2026-04-01 OCR A Quantum III: photoelectric effect; stopping potential; work function; de Broglie wavelength Module 4.5.1 Photoelectric effect: threshold frequency/wavelength, stopping potential, work function (AS) Module 4.5.2 Wave–particle duality: photon energy proportional to frequency (AS) Module 1.2 Practical skills: proportional reasoning and use of ratios (AS)

In a vacuum photocell, a clean caesium-coated cathode has a threshold wavelength of 600 nm. With 400 nm light at low intensity, the stopping potential needed to just reduce the photocurrent to zero is measured as 0.70 V, with the collector made negative relative to the cathode. The same apparatus is then used with 300 nm light of the same low intensity.

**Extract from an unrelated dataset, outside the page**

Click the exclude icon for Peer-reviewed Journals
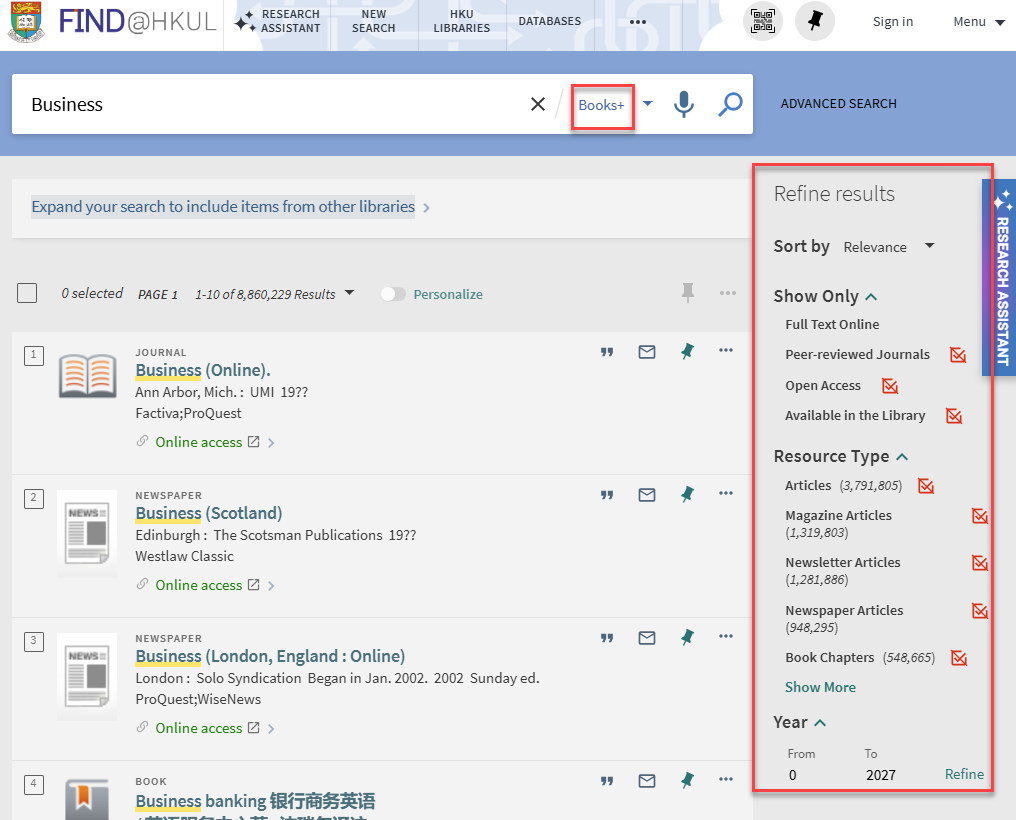 point(957,354)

Which statement must be true? (Use proportional reasoning rather than quoting equations.)

  1. A About 1.4 V with the same (collector negative) polarity; doubling the intensity leaves this value unchanged. (correct)
  2. B About 1.4 V but the polarity must be reversed to stop the more energetic electrons; doubling the intensity leaves it unchanged.
  3. C About 0.35 V with the same polarity; doubling the intensity halves the stopping potential.
  4. D No finite stopping potential at 300 nm because 600 nm is the threshold; doubling the intensity would then allow emission and give a non-zero stopping potential.

Answer

The correct answer is A.

Correct: A — About 1.4 V with the same (collector negative) polarity; doubling the intensity leaves this value unchanged. A is correct because photon energy varies inversely with wavelength and the threshold provides the fixed work-function offset, so the stopping potential scales with (1/λ − 1/λ0); from 400 nm to 300 nm this factor doubles, so 0.70 V becomes about 1.4 V, and intensity changes rate of emission, not the maximum electron energy or the required (retarding) polarity. B suggests reversing the polarity; more energetic electrons require a larger magnitude of the same retarding polarity (collector negative), not the opposite. C treats the dependence as proportional to wavelength (rather than to 1/λ with a threshold offset) and assumes intensity alters electron energy; intensity affects current, not the stopping potential. D confuses the threshold condition: wavelengths shorter than the threshold (300 nm < 600 nm) do eject electrons, while increasing intensity cannot overcome a below-threshold photon energy.